# Climate of the Western Conference as of now...



## Dissonance (Jul 21, 2004)

Post your thoughts on the West and who you think has improved and who hasn't. You can also post your Top 8 as of right now for the playoffs. And please remember, the 1st 3 teams must be division winners. Even if the Rockets or Mavs have a better record than 2 teams that won their division they can't be put 2nd or 3rd.

I'll post mine soon.


----------



## BootyKing (Apr 7, 2005)

I would say the teams that have improved are:
Suns, Houstan, Kings, San Antonio could of only goten better 

Top 8
1. San Antonio
2. Phoenix
3. Denver
4. Dallas 
5. Houston
6. Seattle
7. Sacramento 
8. Golden State, Minnesota

Its actually a very close conferency now that i look at it. Houston and Dallas will have more games won than denver. Denver will go above seattle from the loss of McMillan and not much other activity there. I see Phoenix a very good playoff team but not quite as good regular season. However i also think there will only be a few games between us and San Antonio and we could take the Western Conference or the leagues best record again.


----------



## Carbo04 (Apr 15, 2005)

1. San Antonio
2. Phoenix
3. Denver
4. Houston
5. Dallas
6. Sacramento
7. Seattle
8. Golden State

I have a hard time dropping the Sonics out with 2 All-Stars on the team. I also see GS making it. But I don't know, Minnesota seems to be missing here The last 3 seeds are hard to figure.


----------



## grumpyd (Sep 15, 2004)

pretty similar:

1. san antonio
2. phoenix
3. denver
4. houston
5. dallas
6. golden state
7. seattle
8. sacramento

The west is no longer the dominant conference. The east has almost caught up with miami, detroit, indiana, and I believe some solid upcoming teams including philadelphia, new jersey, milwaukee, chicago, and cleveland

The Sonics are banking on their two youngsters ridnour and collison to make up for their loss of depth. Memphis, and Houston all may have potential problems with their revamped rosters. There may be too many players who think they need more playing time than they deserve. The advantage Houston has over the Grizz of course is that the Rockets have 2 superstars, which will put them well ahead of the Griz and Pao.

as for the suns, they have lost speed and three point shooting, and gained size and defense. If they don't run as much this year, will the Nash-Amare-Marion connection be as effective as last year?


----------



## Jammin (Jul 3, 2005)

What are you guys saying? Denver won't be that high. They didn't improve anything. I'd say they get 5th seed tops.

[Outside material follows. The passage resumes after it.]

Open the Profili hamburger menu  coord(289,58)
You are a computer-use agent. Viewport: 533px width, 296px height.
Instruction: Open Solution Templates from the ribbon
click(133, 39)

1) San Antonio - no surprises here
2) Phoenix - We'll still be good, btu Spurs will top us in standings.
3) Sacramento - Picked up Shareef, but lost the Cat.
4) Minnesota - KG will know what he did wrong last season, and fix it, and have another MVP type season. They traded away Cassell because they know McCants is good enough to start. He'll have a great season. They also got a good packup in Jaric.
5) Houston got some amazing pick ups on the offseason with Swift and DA. They will still be good, but better then last year (come on, T Mac and Yao and now Swift and DA, they'll me amazing.
6) Denver - I know K-Mart was hurt and everything, but when when he was at 100% they still struggled. They will do alot better, but Not as good as everyones saying. and Coach Karl will help them to keep on improving.
7) Mavericks - With Dirk, and now a very good denfensive player (which is what they needed), they will continue to do good, even without Finley.
8) Seattle - Ray Allen is still Ray Allen. They are going to sign back Vlad, still have Rashard, they are looking like last years team. They won't be as good without AD33 though.

Golden State won't make the playoffs. It doens't matter how good Ike did in the Summer L, ITS THE SUMMER L. He'll do good, but they will still need a C (Tryo Murphy is too weak to play C).


----------



## BootyKing (Apr 7, 2005)

Jammin said:


> What are you guys saying? Denver won't be that high. They didn't improve anything. I'd say they get 5th seed tops.


As Dissonance specified the top 3 seeds are by dvision. Therefore we believe denver have goten better then seattle, minnesota havent imrpoved and denver therefore will take 3rd spot, as they will be the best team in their division.


----------



## Amareca (Oct 21, 2002)

Not certain who will end up with the better regular season record between Phoenix and San Antonio. It will come down to little things between the 2 like last year.

1/2 Phoenix/San Antonio
3 Denver
4/5/6 Houston/Dallas/Seattle
7/8 Minnesota, Memphis, Golden State , Clippers or Sacramento

I am pretty sure about Phoenix, San Antonio and Denver being the top 3 seeds with Minnesota and Seattle having small chances to win their division. Houston would be the closest next team to be a lock for a good seed but really I could see the rest bein wide open.

And I forgot Utah, they could surprise everybody and be the #3 seed.


----------



## Kekai (Jan 12, 2005)

Amareca said:


> Not certain who will end up with the better regular season record between Phoenix and San Antonio. It will come down to little things between the 2 like last year.
> 
> 1/2 Phoenix/San Antonio
> 3 Denver
> ...


Suns #1 baby!


----------



## Tiz (May 9, 2005)

Amareca said:


> 7/8 Minnesota, Memphis, Golden State , Clippers or Sacramento


You left out the Lakers, Portland, Utah & NO. 
:cheers:


----------